Chessy Prout Responds To Owen Labrie Being Released With A Promise To Keep Fighting
After serving six months of a 10-month sentence, New Hampshire prep school graduate Owen Labrie was released from jail for good behavior on Monday, according to the Associated Press. In 2015, Labrie was convicted of sexually assaulting then-15-year-old classmate Chessy Prout as part of an alleged competition among senior boys at the co-ed boarding school St. Paul's School the year before. Prout, who made her identity public in 2016, tells Bustle she plans to continue to fight for survivors' rights so they can pursue justice without fear of retribution.
"Every survivors' story is different but we all have a lifetime of healing ahead of us," Chessy Prout tells Bustle in a statement provided by her spokesperson. "I will continue to fight for the rights of survivors so that we can live without fear of retribution for pursuing justice. I hope that schools, institutions and communities will hold perpetrators accountable for their crimes so that victims and survivors can continue to live their lives and truly thrive."
Labrie's 2015 trial had spurred significant public interest as it raised numerous questions about the culture of sexual assault on school campuses. It ended with a jury that was composed of nine men and three women acquitting Labrie on a forcible felony rape charge, The Cut reported. Labrie, who was 18 at the time of the alleged incident, was instead convicted of three counts of misdemeanor sexual assault, one count of endangering the welfare of a child, and one count of using a computer to lure a minor for sex, according to NBC News. The last charge required him to register as a sex offender, the outlet reported.
Roughly three years later, a local judge ordered Labrie, now 23, to report to Merrimack County's jail the day after Christmas after denying the former prep school graduate's request for a shorter sentence, NBC News reported. In a statement released shortly after the order was issued, Prout had hailed the judge's order as an important step toward changing rape culture.
"Today's decision is important because it shows survivors that people are listening, even if it takes several years for a single case to be resolved," she said. "The only way we will ever truly change rape culture is by holding perpetrators and the institutions that are complicit to these crimes responsible."
Although Labrie was expected to serve out the remaining 10 months of his 1-year jail sentence, he was released Monday morning for good behavior. An attorney for Labrie told ABC News he was "happy to be home" with family. "He will be settling in and working on rebuilding his life," their statement said. "He'd like to thank the friends and family that have stood by him and supported him all these years."

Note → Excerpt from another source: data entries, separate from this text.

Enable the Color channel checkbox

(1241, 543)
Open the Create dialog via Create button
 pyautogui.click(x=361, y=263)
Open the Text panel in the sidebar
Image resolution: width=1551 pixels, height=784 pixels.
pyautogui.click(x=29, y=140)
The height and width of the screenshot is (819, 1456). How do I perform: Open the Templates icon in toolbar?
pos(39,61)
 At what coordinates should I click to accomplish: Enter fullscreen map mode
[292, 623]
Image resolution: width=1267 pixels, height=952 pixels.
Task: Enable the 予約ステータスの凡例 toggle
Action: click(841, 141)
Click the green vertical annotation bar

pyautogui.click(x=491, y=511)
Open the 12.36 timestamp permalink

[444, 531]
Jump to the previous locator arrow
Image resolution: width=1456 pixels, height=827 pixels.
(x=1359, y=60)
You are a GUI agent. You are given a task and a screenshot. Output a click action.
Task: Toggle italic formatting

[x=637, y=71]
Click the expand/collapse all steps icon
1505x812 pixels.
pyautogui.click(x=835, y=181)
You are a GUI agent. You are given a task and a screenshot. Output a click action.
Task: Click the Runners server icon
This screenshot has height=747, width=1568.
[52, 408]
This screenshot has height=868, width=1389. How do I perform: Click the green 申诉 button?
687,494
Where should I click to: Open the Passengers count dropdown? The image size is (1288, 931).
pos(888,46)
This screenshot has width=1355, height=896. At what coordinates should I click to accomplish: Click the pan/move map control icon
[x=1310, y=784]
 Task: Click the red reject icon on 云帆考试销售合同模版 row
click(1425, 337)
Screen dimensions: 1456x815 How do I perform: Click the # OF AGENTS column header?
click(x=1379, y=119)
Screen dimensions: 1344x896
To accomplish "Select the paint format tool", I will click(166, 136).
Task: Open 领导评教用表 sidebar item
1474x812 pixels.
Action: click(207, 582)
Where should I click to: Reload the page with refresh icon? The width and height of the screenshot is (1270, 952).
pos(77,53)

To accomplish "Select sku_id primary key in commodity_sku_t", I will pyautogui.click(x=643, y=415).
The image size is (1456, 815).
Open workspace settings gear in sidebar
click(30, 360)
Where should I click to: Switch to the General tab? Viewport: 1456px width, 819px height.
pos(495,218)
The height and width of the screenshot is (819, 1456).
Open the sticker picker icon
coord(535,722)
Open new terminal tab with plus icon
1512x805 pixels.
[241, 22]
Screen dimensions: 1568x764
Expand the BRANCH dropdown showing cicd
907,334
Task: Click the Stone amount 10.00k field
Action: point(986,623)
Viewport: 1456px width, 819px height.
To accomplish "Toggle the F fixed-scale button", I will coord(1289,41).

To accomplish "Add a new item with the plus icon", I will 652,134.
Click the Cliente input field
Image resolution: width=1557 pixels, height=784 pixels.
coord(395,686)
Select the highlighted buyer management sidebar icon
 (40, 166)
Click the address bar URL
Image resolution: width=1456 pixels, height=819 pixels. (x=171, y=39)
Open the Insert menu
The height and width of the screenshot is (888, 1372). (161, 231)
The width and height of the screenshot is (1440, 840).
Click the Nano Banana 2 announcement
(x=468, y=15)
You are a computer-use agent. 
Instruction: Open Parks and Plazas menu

Since making her identity public, Prout has become a vocal advocate for survivor rights, launching the #IHaveTheRightTo social media campaign and similarly named survivors' advocacy foundation. In a March interview with Washington Post reporter Jenn Abelson at Bloomberg's Equality Summit, Prout discussed the retaliation, bullying, and ostracism she and her family faced after bringing charges against Labrie.
"There are actually websites and Facebook pages out there dedicated to outing victims of sexual assault and to creating narratives about our assaults, about who we are," Prout told Abelson, noting that some of the sites had shared her family's home address and pictures of her sisters, one of whom was only 8 years old at the time. "This not only impacted the way that we lived but it impacted the way that my sister would have to apply for jobs, it changed the way that I had to apply to colleges."
Prout said her experience drove home the importance of standing up against institutions that seek to silence survivors. "I want to use my voice because this has gone on for way too long and there have been too many women who came before me, who paved the way to help me be able to stand up like this," she said. "I felt like I owed it to my mom, to my grandma, to my sisters to stand up, use my voice and help other young women and men to realize that we have these rights to our bodies that we have to stand up for."